The final type of join is a full join, sometimes called a full outer join. In this join, the records will include all records from both tables and bring fields from both tables together in the join output.
Now let’s look at how an inner join is actually written in SQL:
The keywords INNER JOIN are used to separate the names of the two tables being joined. Then the ON keyword is used to then specify which fields from each table are used in the join. In general, there is one field from each table in the join. The field names from each table do not need to have the same name. The output of the inner join query will usually be less records than there were in each of the two tables, because the join will select only records that match the join condition.

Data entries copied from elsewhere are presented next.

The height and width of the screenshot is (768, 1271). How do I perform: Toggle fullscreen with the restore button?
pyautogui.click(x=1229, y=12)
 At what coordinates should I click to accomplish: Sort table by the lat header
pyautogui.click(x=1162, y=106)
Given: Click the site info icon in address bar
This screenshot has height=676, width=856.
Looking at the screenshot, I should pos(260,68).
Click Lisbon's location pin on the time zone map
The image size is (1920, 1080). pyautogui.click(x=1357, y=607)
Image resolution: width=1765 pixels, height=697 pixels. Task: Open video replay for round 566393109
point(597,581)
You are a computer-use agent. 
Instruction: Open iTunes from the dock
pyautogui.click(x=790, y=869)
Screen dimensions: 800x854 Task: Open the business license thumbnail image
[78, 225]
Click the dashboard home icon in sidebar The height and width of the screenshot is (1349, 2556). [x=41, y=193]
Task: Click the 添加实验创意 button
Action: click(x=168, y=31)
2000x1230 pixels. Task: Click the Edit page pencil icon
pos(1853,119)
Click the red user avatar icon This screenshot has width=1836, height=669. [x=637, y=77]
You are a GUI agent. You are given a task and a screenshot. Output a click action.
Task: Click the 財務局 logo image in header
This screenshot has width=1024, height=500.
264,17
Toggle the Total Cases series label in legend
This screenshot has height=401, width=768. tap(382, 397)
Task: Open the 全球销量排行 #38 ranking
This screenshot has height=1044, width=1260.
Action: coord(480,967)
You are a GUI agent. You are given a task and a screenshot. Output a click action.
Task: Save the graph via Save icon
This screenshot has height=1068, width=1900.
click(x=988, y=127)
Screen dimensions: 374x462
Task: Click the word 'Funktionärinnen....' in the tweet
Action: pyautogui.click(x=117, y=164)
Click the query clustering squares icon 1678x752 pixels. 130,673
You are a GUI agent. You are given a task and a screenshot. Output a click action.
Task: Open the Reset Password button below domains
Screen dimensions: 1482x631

When you are doing a join, the fields that you specify as part of the join condition are known as join keys. A join key is a field inside a table that can be used to join data with another dataset or table. In our books datasets, here is a diagram showing the join keys between the tables:
The join key between the books and ratings datasets is the ISBN
field while the join key between the ratings and users datasets is the User-ID
field.
Practice: Writing join queries
Now that we’ve walked through what a join is and understand the join keys for our books data, let’s write some join queries in SQL. For our first query, let’s answer the question for what are the books that have the most ratings.
query = """
SELECT `Book-Title`, count(`Book-Rating`) as rating_count
FROM ratings_df
INNER JOIN books_df
ON ratings_df.ISBN = books_df.ISBN
GROUP BY ratings_df.ISBN
ORDER BY rating_count DESC
LIMIT 10
"""
sqldf(query)
From this query, you can see how the join key of ISBN
is used in the join condition to join the two tables together. In the SELECT
part of the query, we are combining a field from the books dataset (title) along with a field from the ratings dataset (rating) which shows an example of how join queries are useful.
Let’s try one more join query for this lesson. The question for this query will be what is the age and location of the users that have the most number of ratings. For this query, we’ll join together the ratings and users datasets using the User-ID
join key.
query = """
SELECT `Age`, `Location`, count(`Book-Rating`) as rating_cnt
FROM ratings_df
INNER JOIN users_df
ON ratings_df.`User-ID` = users_df.`User-ID`
WHERE `Age` is not null
GROUP BY ratings_df.`User-ID`
ORDER BY rating_cnt DESC
LIMIT 10
"""
sqldf(query)
Note that the query includes a WHERE
section to filter out any records where the age is not present with is not null
.
Summary
In this lesson, we learned about join queries in SQL and how they are used to bring together data from different tables. We also learned about what a join key is and how it represents the link between two datasets.